When you reach the line that contains "You are a computer-use", give it back exactly along with each line after it to the end of the entries; skip any pictures.
##########
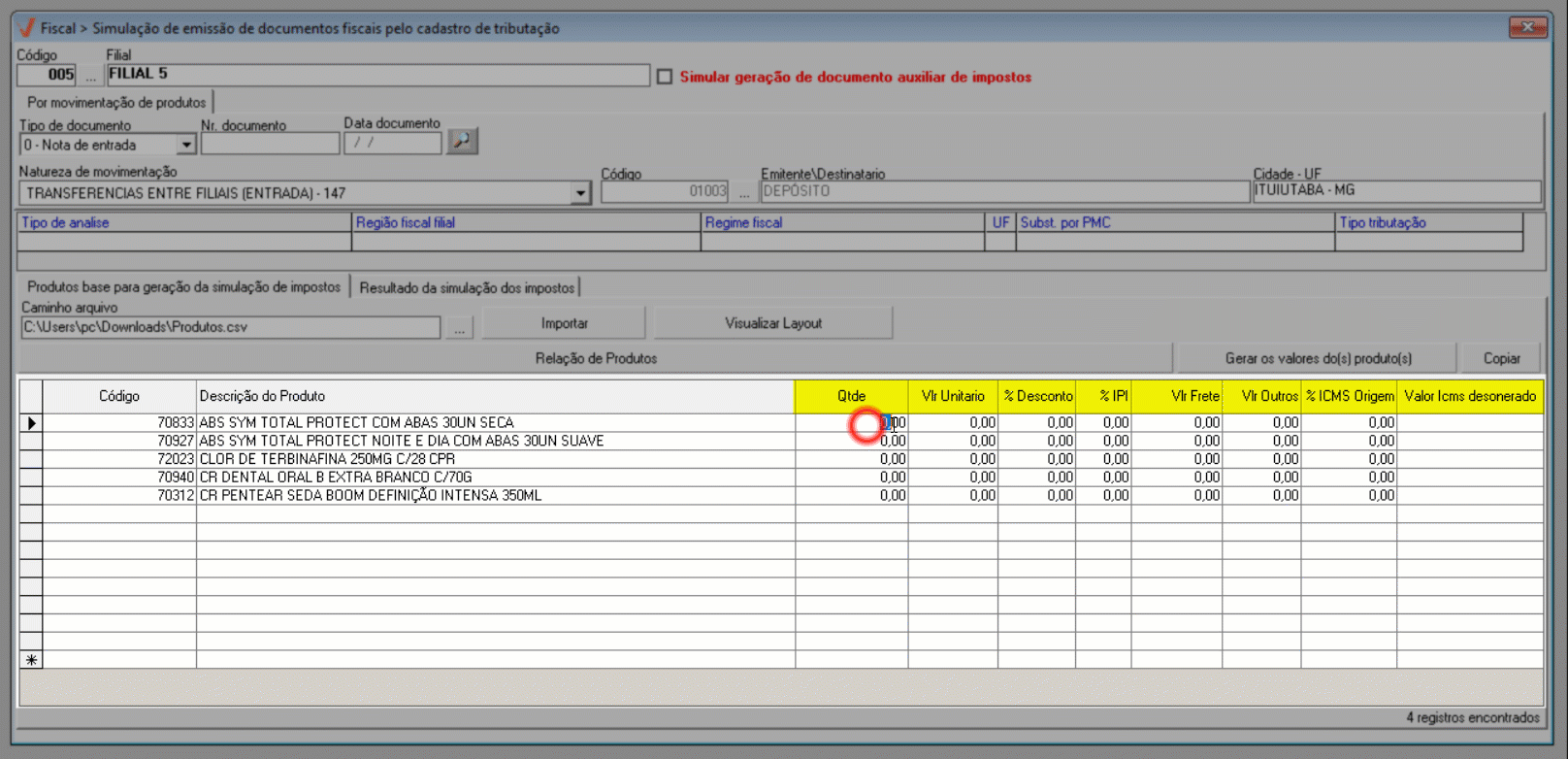Screen dimensions: 1568x759
Task: Click the ellipsis button next to Filial code
Action: pyautogui.click(x=91, y=75)
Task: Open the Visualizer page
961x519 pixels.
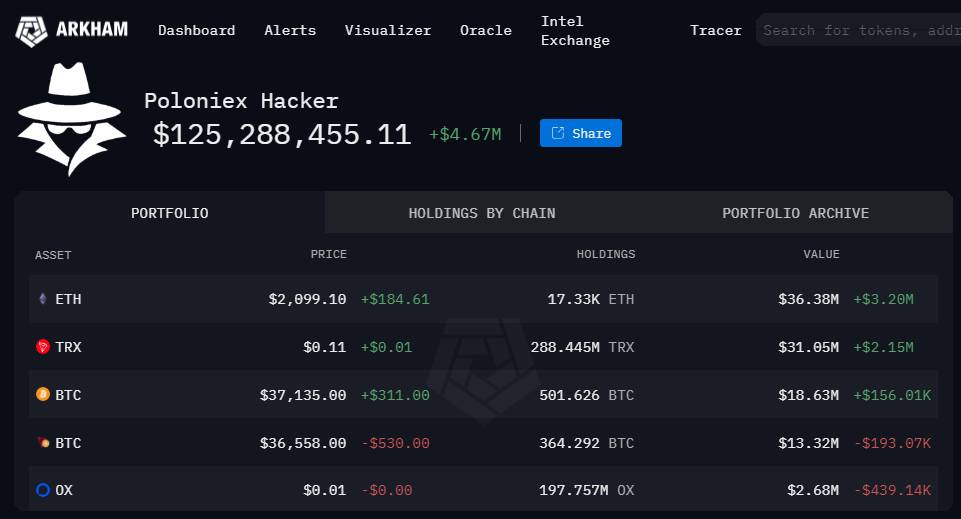Action: click(x=388, y=30)
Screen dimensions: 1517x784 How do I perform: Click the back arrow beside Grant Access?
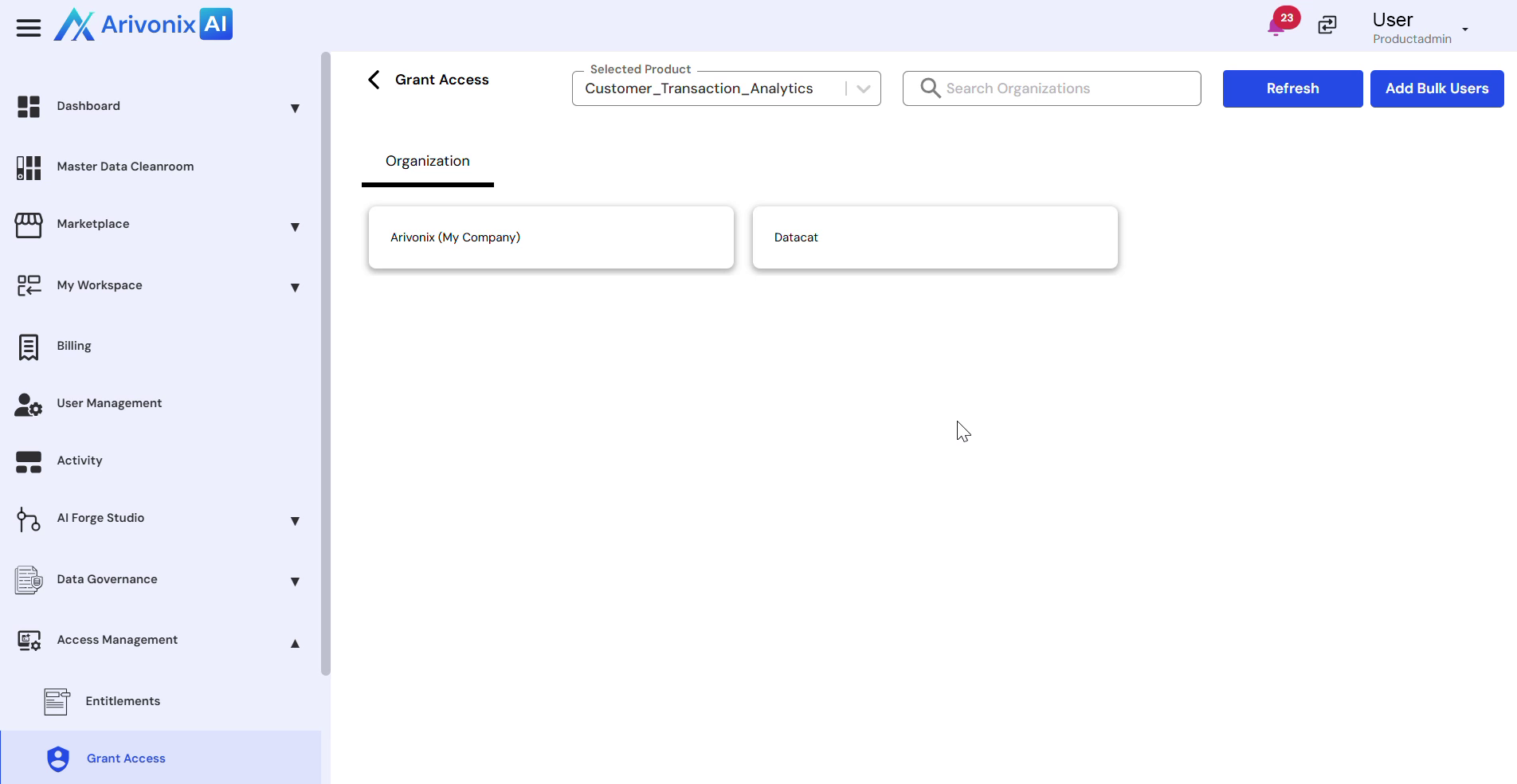pos(374,80)
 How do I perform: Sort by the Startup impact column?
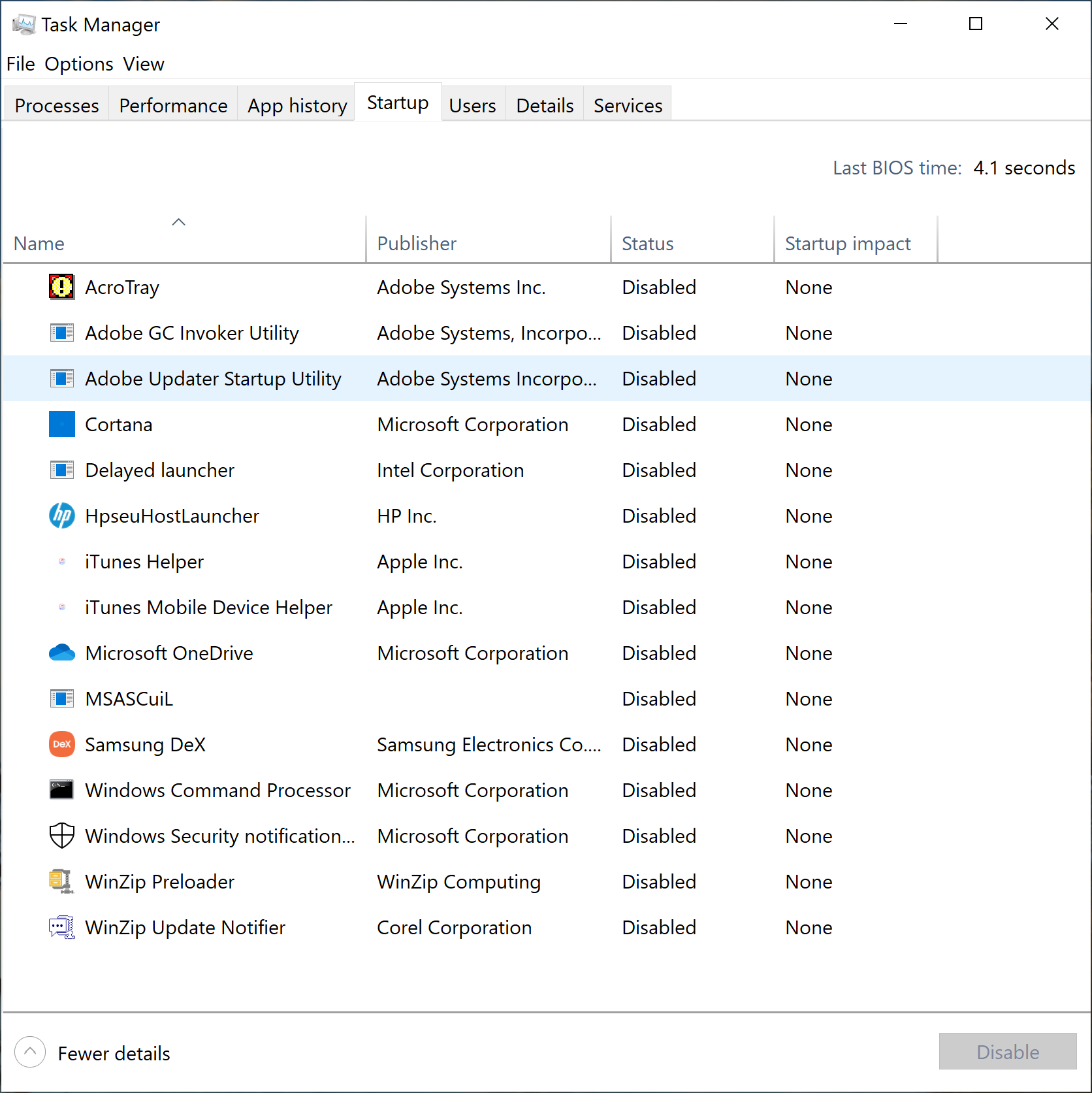pos(847,244)
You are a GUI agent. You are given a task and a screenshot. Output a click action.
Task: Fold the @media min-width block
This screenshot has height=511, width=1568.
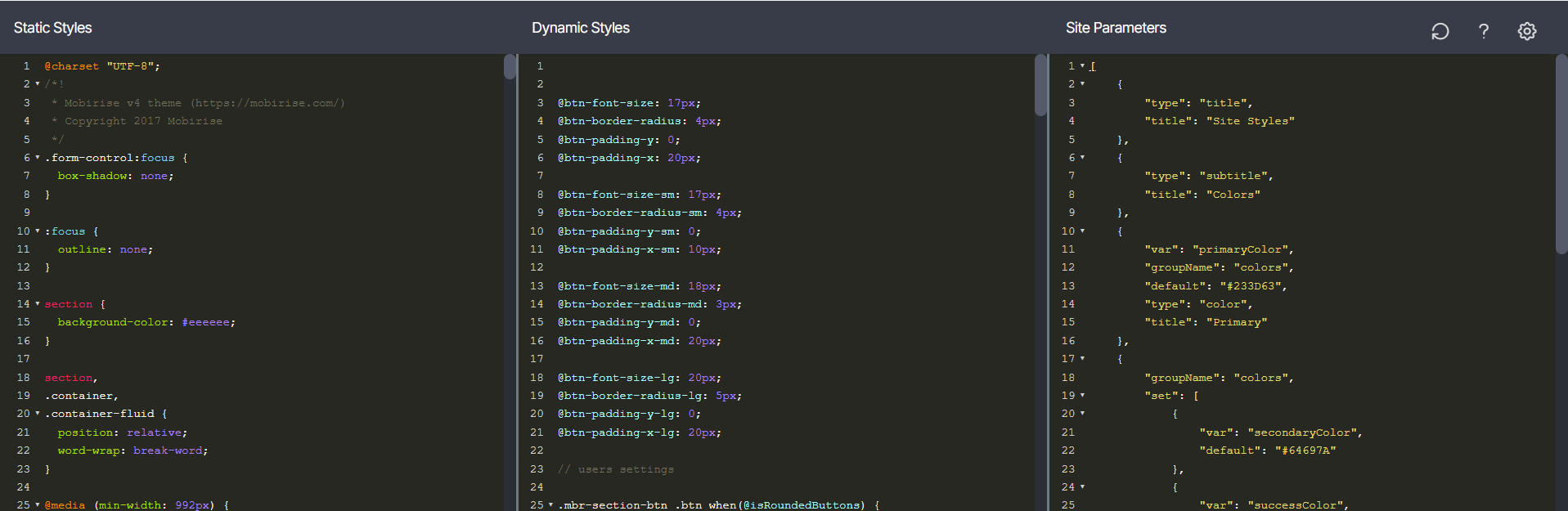point(38,505)
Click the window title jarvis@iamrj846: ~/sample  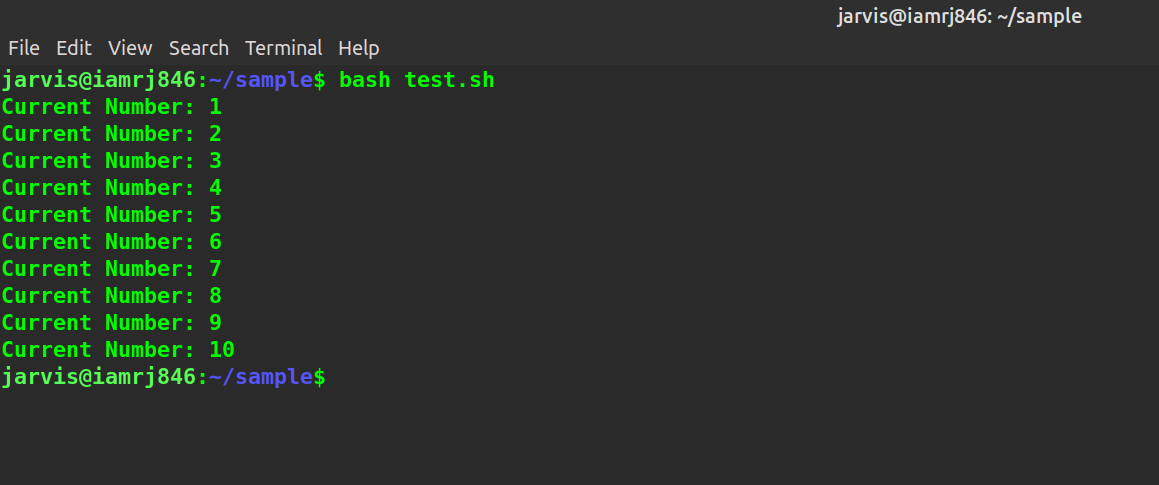click(959, 16)
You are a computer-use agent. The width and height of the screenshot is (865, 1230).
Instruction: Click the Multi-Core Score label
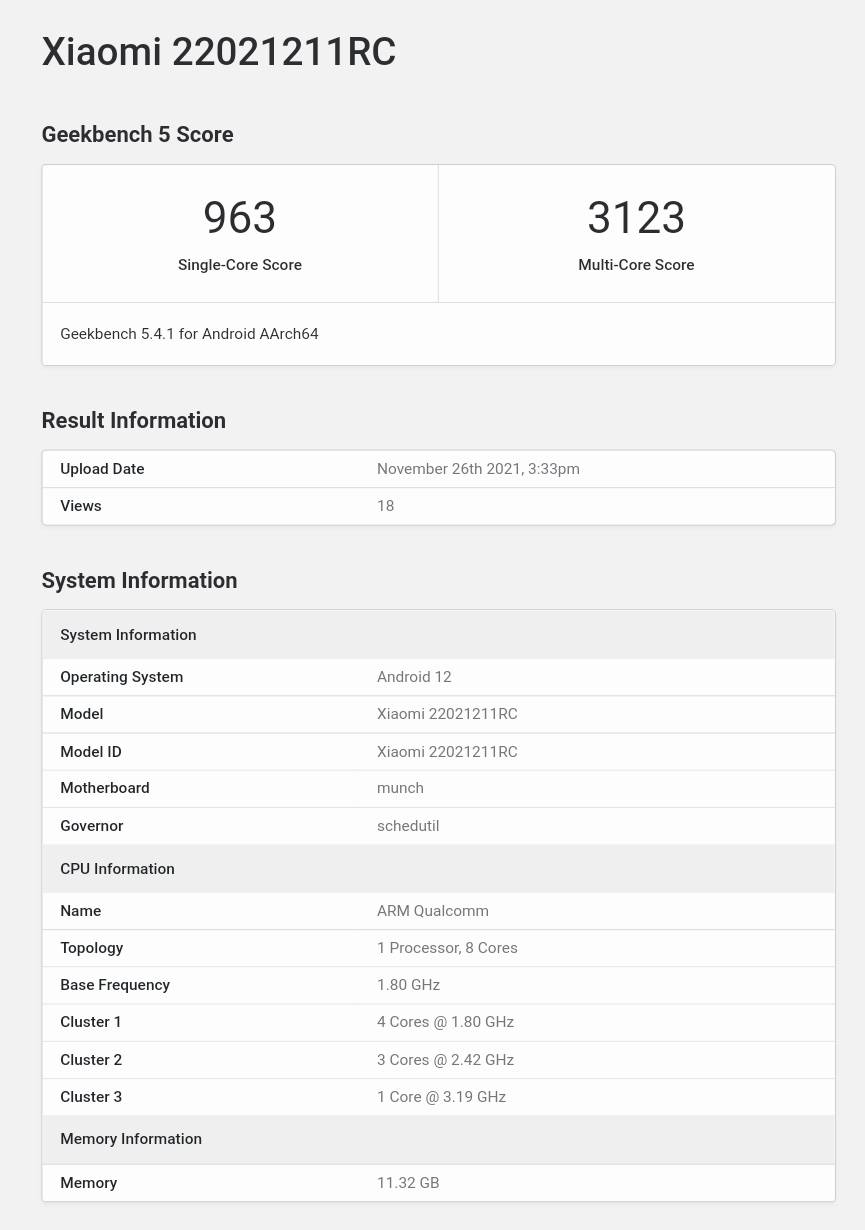pyautogui.click(x=636, y=265)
##########
Your response.
You are a computer-use agent. The width and height of the screenshot is (865, 1230).
Instruction: Click the Multi-Core Score label
pyautogui.click(x=636, y=265)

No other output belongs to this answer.